Ceux-ci ont en effet des atouts indéniables et ont un rôle fondamental à jouer dans les placements à court terme des investisseurs. Tout d’abord, diversification et liquidité sont des avantages incontestables qui me poussent à croire que les OPCVM monétaires ont encore un avenir ! A la différence d’un placement bancaire réalisé auprès d’un établissement donné, les fonds monétaires présentent l’avantage de la diversification des signatures, ce qui peut être précieux dans un environnement où la situation financière des émetteurs peut connaître des évolutions rapides. De plus, cette diversification des portefeuilles au sein de fonds monétaires repose dans les sociétés de gestion sur des équipes d’analyse crédit spécialisées dans la sélection et dans le suivi des émetteurs. Elle donne aussi lieu à un examen permanent par les services de contrôle des risques des sociétés de gestion et à un reporting détaillé fourni aux investisseurs. Sur ce dernier point, il est essentiel pour les clients de recevoir des informations précises lorsque des mouvements de marché impactent les portefeuilles.

Ensuite, le cadre réglementaire dans lequel s’inscrivent les fonds monétaires est désormais stabilisé. Leur statut est maintenant clairement établi, notamment pour les investisseurs entreprises et institutionnels, aussi bien en termes de maturité des instruments financiers que de risques pour eux. L’Autorité des marchés financiers a en effet adopté une nouvelle classification transparente distinguant les OPCVM court terme des OPCVM monétaires. Elle a également pris position en octobre 2011 sur le classement des OPCVM monétaires en équivalents de trésorerie au sens de la norme comptable IAS 7.7. Cette norme comptable exige le respect de quatre critères pour qu’un placement soit considéré comme équivalent de trésorerie. Seuls les fonds monétaires à valeur liquidative constante nécessitent des conditions supplémentaires pour être présumés éligibles à la norme IAS 7.7 car présentant des risques spécifiques.

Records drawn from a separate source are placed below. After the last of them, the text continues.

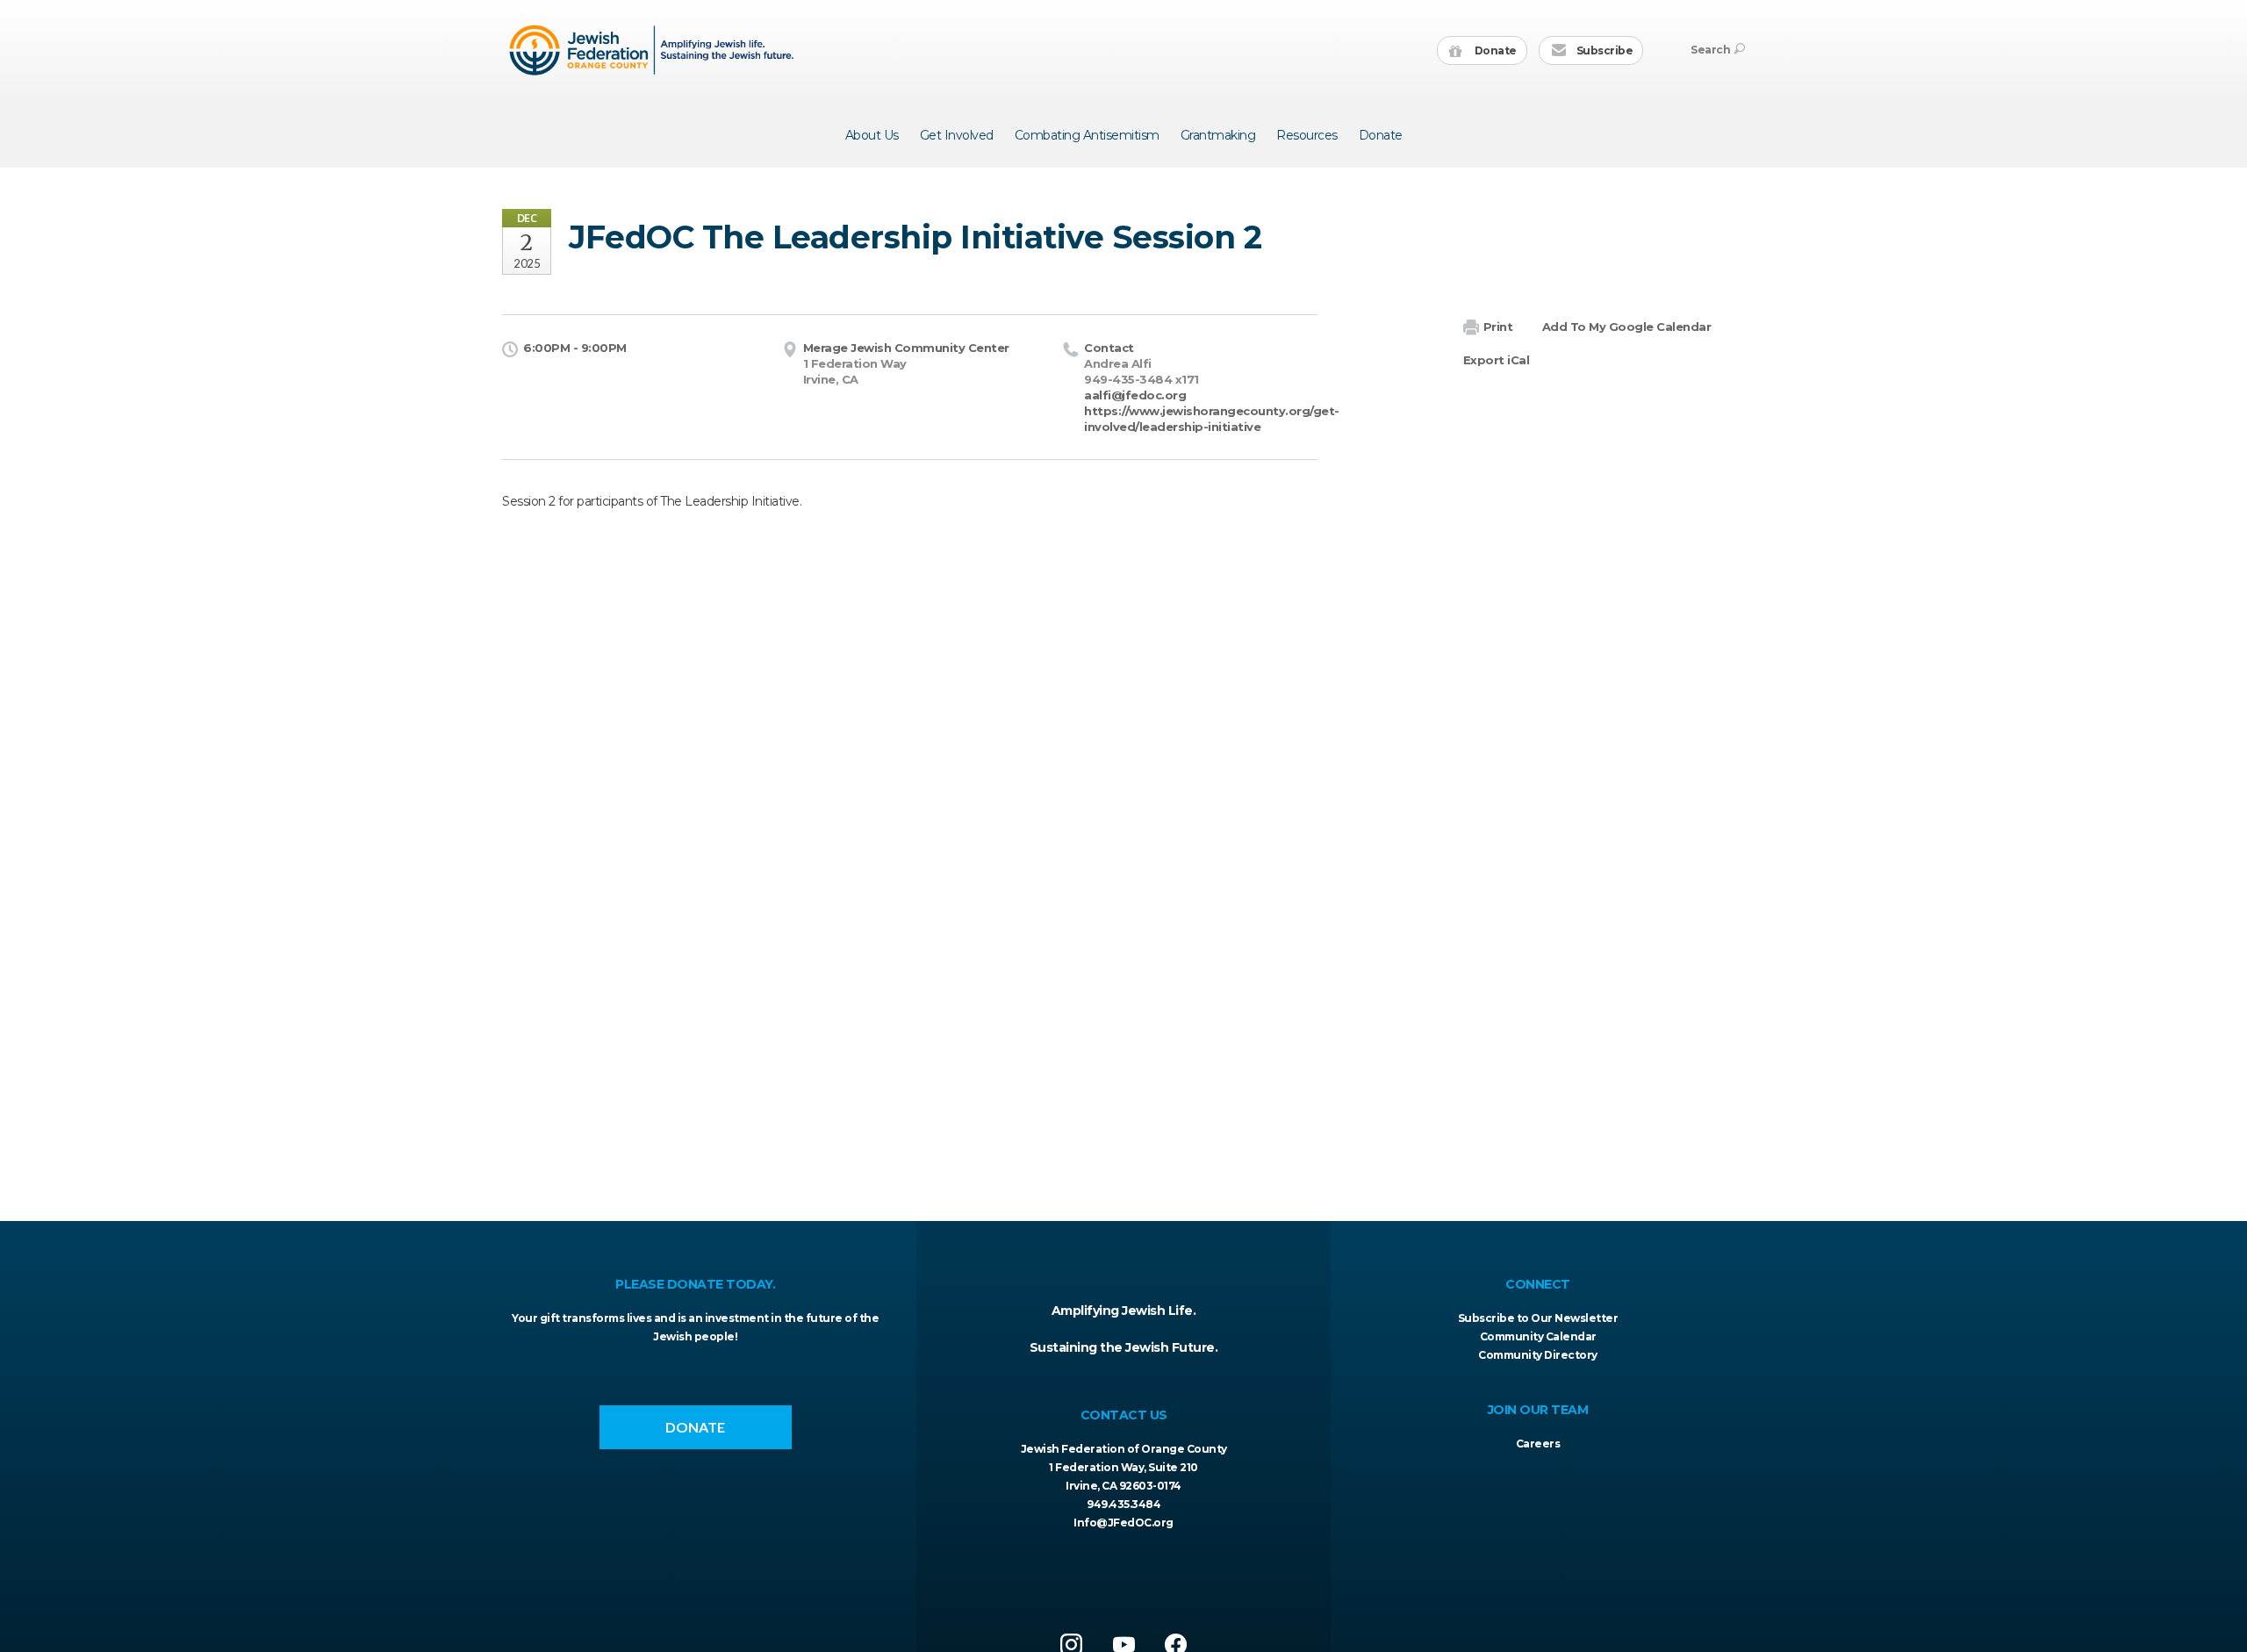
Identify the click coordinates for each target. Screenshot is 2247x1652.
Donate (1494, 50)
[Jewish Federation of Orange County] (653, 50)
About (872, 135)
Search (1710, 49)
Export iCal (1496, 360)
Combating (1087, 135)
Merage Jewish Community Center (906, 348)
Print (1498, 327)
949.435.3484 (1123, 1504)
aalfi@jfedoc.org (1135, 395)
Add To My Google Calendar (1627, 327)
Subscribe (1603, 50)
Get (957, 135)
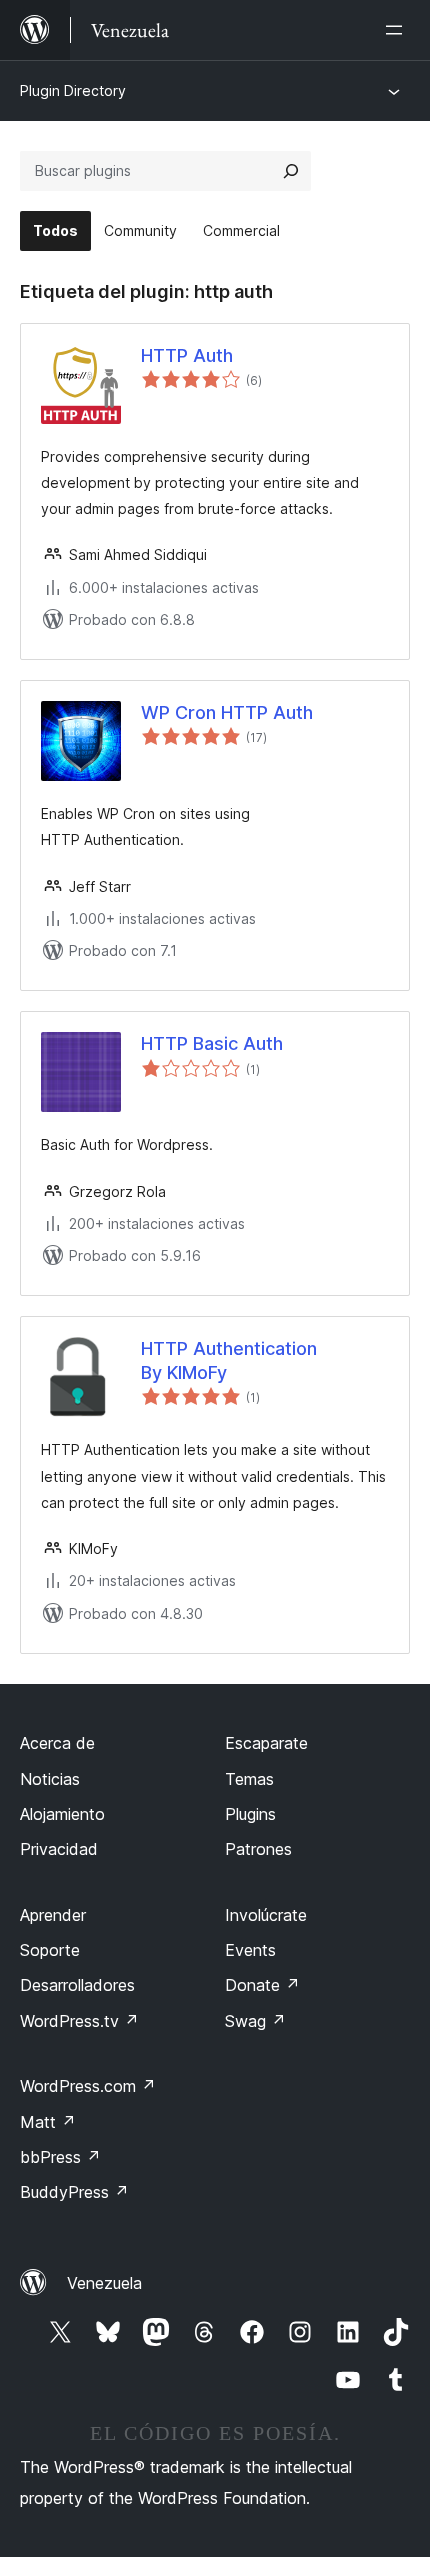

Autre avantage précieux pour l’investisseur, les fonds monétaires bénéficient d’une liquidité quotidienne. Cela donne aux trésoriers d’entreprise une très grande souplesse de gestion et une très grande rapidité d’exécution. Par ailleurs, sur des fonds dont les encours sont significatifs, les investisseurs peuvent réaliser des opérations de souscriptions ou de rachats pour des montants importants. Il est essentiel en effet pour les clients de disposer de fonds dont les encours totaux sont de plusieurs milliards d’euros, de sorte que des mouvements de grande ampleur de leur part ne perturbent en aucune manière la gestion des fonds monétaires dans lesquels ils placent. Sans oublier bien sûr la gestion active que peuvent pratiquer les gérants monétaires par des arbitrages entre signatures et entre maturités, dans le respect des règles régissant ces fonds, ce qui peut permettre d’optimiser les performances. Ainsi, les investisseurs peuvent bénéficier des performances sensiblement supérieures à l’Eonia, y compris sur un fonds court terme.

Enfin, et j’insisterai sur ce point, les fonds monétaires concourent au bon fonctionnement du marché monétaire et contribuent à la liquidité et à la profondeur de ce marché car celui-ci joue un rôle majeur dans le refinancement des acteurs économiques, en particulier des entreprises et des banques. C’est donc de l’intérêt de tous d’avoir un marché monétaire efficient et de permettre aux fonds monétaires de jouer pleinement leur rôle dans ce domaine. Ainsi, à ceux qui opposeraient placements bancaires à court terme et fonds monétaires, je répondrai que mettre en avant la complémentarité de ces deux supports de placement est indispensable dans l’intérêt des investisseurs mais aussi de l’économie.